Speakers included Jan Van Den Berg of Bayer CropScience, Nunhems Netherland; John (Jay) Scott of the University of Florida; Carl Braun of Monsanto; and Farhad Ghavami of BioDiagnostics. Additionally, Denise Thiede of BioDiagnostics facilitated the workshop.
Participants learned about the next generation of vegetable breeding, Scott’s experience in developing and using molecular markers in tomato breeding, the application of new breeding technologies for vegetable cultivar improvement and vegetable breeding in the genomics era.

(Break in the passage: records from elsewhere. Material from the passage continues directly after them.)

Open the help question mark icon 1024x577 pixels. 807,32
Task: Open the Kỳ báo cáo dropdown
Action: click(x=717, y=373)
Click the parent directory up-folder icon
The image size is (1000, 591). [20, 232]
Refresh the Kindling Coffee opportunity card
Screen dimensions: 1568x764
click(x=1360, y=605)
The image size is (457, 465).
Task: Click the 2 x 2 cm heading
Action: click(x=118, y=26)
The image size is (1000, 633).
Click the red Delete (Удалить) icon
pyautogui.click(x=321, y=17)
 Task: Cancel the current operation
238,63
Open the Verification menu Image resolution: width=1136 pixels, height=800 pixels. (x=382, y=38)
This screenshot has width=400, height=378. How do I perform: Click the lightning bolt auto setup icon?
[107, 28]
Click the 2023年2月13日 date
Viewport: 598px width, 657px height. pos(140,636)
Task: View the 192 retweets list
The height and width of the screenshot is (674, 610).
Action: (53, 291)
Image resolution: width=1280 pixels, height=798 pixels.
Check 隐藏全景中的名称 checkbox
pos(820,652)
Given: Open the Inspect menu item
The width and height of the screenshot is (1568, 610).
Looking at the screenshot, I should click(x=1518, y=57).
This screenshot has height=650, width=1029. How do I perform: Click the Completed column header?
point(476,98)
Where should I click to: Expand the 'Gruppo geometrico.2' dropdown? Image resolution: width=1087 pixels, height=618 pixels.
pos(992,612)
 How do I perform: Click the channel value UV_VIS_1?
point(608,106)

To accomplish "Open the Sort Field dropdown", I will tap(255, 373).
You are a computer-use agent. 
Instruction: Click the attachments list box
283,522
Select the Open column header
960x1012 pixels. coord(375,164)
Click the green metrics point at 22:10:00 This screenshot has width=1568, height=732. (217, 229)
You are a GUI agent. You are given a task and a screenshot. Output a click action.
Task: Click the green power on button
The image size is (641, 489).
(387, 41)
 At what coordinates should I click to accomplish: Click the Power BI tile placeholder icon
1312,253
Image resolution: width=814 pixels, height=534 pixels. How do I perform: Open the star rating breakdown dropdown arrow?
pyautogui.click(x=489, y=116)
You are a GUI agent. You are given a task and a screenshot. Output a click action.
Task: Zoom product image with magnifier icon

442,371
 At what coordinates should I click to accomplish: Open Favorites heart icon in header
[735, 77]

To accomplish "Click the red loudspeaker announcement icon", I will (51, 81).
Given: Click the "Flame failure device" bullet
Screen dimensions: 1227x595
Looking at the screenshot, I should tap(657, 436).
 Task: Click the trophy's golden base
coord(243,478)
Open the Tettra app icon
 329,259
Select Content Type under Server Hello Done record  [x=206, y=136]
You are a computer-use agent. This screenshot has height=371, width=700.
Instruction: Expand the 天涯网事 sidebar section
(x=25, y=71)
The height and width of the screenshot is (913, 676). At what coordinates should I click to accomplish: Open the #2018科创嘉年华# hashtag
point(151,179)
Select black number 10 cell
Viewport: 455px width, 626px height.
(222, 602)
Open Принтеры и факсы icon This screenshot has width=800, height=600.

Below are a few excerpts from the workshop:
- “I believe bioinformatics and gene mapping are really going to help us, especially with genomic selection of enriched varieties. With genome sequencing, there has been a data explosion.” — Jan Van Den Berg, Bayer CropScience
- “Growers spend a lot of money trying to control bacterial spot [on tomatoes]. I’ve worked on this for 33 years now and still have no resistant varieties. The pathogens are ever-changing.” — John (Jay) Scott, University of Florida
- “New technology — one view is that it’s very powerful and another view is that it’s unproven and dangerous. How do you balance how this gets played out in society? Maybe it’s our responsibility to have better interactions with consumers … it’s about trust.” — Carl Braun, Monsanto
- “Plant breeding is not only an art, but a system of engineering. Breeding is a multidisciplinary project with genomics, statistics, bioinformatics, agronomy and physiology. You need a team of people.” —Farhad Ghavami, BioDiagnostics, Inc.